The Yahapalana Government turned the term ‘good governance’ into a cuss-word. The UNP was supposed to do wonders with the economy. Wickremesinghe and his team claimed that they inherited a massive debt burden. Well, they’ve made it worse, haven’t they? They talked of mismanagement and waste. Pruning waste would yield enough for massive economic turnaround and amazing development, we were told. Zilch on the ground. The growth rate (by which the UNP’s neoliberals swear) is abysmal, with only Afghanistan’s performance being worse. No wonder that not a single big-name businessman attended the much hyped ‘business forum’ organized by Sajith Premadasa’s campaign team. Gotabhaya Rajapaksa’s event was packed to capacity, not by ‘brought-in’ crowds but people seen as business leaders.
It’s the ordinary folks who count, however, when it comes to an election.
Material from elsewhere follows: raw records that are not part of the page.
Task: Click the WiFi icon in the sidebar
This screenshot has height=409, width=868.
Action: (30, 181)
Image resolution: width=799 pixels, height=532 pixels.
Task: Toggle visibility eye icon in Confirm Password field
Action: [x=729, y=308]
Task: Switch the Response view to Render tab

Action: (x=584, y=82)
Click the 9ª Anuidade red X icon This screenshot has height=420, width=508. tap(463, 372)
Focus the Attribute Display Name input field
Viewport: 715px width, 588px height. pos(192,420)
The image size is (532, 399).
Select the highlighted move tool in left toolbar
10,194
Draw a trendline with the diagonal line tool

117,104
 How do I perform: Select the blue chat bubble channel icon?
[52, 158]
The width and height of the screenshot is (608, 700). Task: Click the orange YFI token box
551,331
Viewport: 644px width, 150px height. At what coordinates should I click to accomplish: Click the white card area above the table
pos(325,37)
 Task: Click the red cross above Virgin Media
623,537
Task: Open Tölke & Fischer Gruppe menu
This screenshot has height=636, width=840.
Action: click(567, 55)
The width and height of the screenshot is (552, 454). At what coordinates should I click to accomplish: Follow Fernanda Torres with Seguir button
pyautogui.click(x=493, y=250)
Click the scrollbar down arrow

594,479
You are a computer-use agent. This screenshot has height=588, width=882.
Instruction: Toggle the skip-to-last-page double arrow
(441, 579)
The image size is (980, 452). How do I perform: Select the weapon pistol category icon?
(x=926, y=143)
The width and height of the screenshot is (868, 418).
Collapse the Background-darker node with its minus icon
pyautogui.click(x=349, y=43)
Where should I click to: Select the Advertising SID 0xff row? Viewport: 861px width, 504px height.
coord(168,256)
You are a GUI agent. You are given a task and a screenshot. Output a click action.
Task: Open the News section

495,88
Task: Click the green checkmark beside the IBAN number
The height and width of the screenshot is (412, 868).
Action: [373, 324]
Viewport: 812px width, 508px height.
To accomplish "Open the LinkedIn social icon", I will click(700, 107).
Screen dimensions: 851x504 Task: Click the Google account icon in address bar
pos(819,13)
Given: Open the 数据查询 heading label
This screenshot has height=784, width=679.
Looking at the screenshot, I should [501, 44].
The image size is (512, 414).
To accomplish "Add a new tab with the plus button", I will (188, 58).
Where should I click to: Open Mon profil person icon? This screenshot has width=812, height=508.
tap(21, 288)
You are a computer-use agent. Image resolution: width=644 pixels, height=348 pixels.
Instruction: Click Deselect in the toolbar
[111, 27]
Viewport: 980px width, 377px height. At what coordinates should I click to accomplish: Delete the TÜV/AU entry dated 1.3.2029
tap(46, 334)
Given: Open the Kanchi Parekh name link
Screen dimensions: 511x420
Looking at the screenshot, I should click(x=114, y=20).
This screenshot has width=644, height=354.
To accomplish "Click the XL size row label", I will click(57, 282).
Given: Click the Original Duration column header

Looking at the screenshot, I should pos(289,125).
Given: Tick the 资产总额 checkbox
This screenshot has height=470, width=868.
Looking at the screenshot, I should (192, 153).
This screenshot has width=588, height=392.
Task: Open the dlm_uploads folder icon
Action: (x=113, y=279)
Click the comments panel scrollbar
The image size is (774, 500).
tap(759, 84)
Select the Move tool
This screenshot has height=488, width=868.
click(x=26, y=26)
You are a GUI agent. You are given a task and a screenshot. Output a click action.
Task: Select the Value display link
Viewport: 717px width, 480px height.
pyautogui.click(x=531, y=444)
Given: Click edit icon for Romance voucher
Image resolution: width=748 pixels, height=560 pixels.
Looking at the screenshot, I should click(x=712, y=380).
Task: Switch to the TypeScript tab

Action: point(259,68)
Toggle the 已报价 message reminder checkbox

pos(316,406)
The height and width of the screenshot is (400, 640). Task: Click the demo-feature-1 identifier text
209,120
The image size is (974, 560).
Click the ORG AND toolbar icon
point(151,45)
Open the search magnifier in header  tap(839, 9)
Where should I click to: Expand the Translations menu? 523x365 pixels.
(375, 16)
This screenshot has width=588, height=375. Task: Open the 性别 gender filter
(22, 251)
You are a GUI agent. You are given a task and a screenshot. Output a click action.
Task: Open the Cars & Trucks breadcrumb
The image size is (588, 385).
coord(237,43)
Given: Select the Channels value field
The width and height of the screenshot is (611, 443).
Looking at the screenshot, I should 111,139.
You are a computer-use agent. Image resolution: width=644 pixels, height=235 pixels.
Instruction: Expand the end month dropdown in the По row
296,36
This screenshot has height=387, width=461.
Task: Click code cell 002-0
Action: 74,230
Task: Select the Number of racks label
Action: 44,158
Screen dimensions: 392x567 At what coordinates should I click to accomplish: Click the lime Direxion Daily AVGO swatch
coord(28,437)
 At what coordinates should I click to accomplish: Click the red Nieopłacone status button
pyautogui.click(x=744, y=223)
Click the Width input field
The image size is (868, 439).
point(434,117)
They are certainly not cheering the Yahapalana Government. Even if we counted out the wrecking of national security that facilitated the Easter Sunday attacks, the disappointment and even disgust is palpable on the city streets and in the villages (those places that Colombots, Funded Voices, Born Again Democrats, Candlelight Ladies and other Kolombians are ignorant about).
The MCC could, theoretically, make for a far more pronounced (and abiding) US footprint on the island. And the USA is NOT Sri Lanka’s friend. Nothing demonstrates this more than the machinations of that country in Geneva, interestingly supported by people like Mangala Samaraweera who literally wrote the country into a hole with Resolution 30/1 of the UNHRC.
There’s an apt Sinhala saying about the destructive ways of those on their way out: hk hld fldry;a ì|f.k hkjd (yana yakaa korahath bindagena yanava). The ‘going devil’ will wreck everything before he leaves. Is that the story of the Sajith Premadasa’s Cabinet approving the MCC Compact? The wrecking is disturbing, obviously. It also means that there’s a devil on the way out. Small consolation but consolation nevertheless.